INPUT DATA: Begin
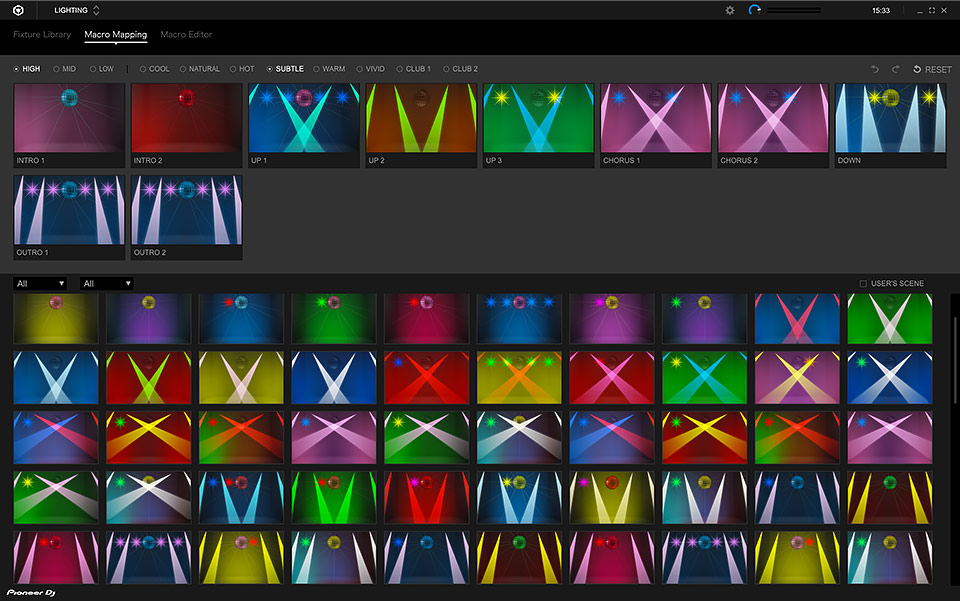Expand the LIGHTING title chevron
This screenshot has height=601, width=960.
coord(96,10)
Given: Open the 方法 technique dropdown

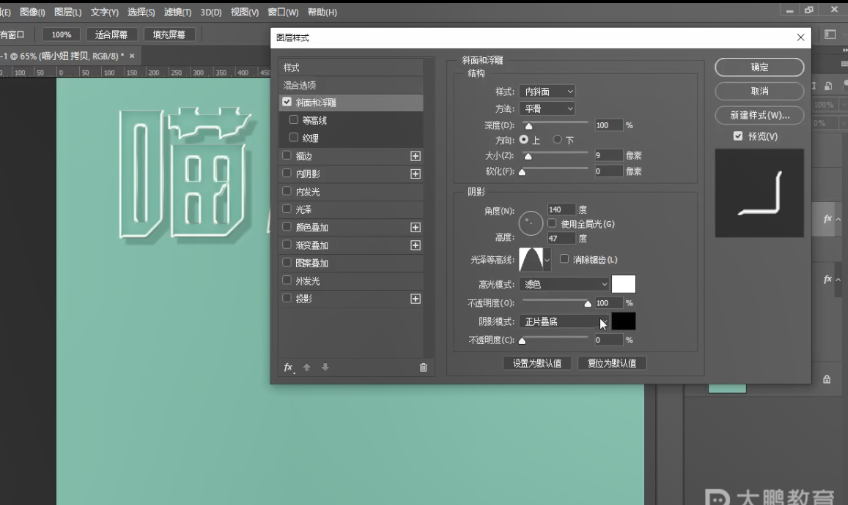Looking at the screenshot, I should coord(547,108).
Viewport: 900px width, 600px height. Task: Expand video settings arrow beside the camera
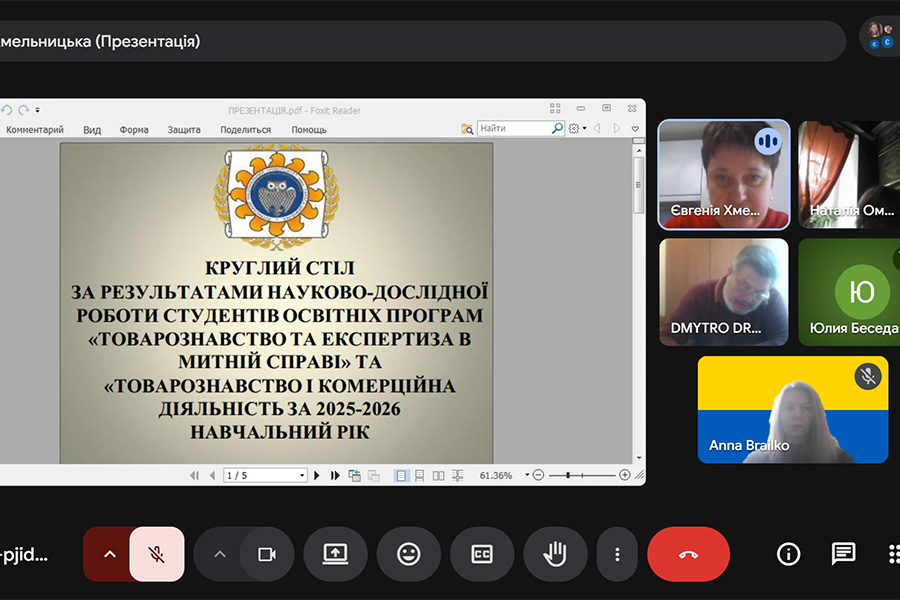[219, 554]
INPUT DATA: End
- YOUR TASK:
Nothing but the lines from the one with "Viewport: 900px width, 600px" through the last line of the records should appear in your answer, each exactly as written and without pictures.

- EXERCISE RESULT:
Viewport: 900px width, 600px height. Task: Expand video settings arrow beside the camera
[219, 554]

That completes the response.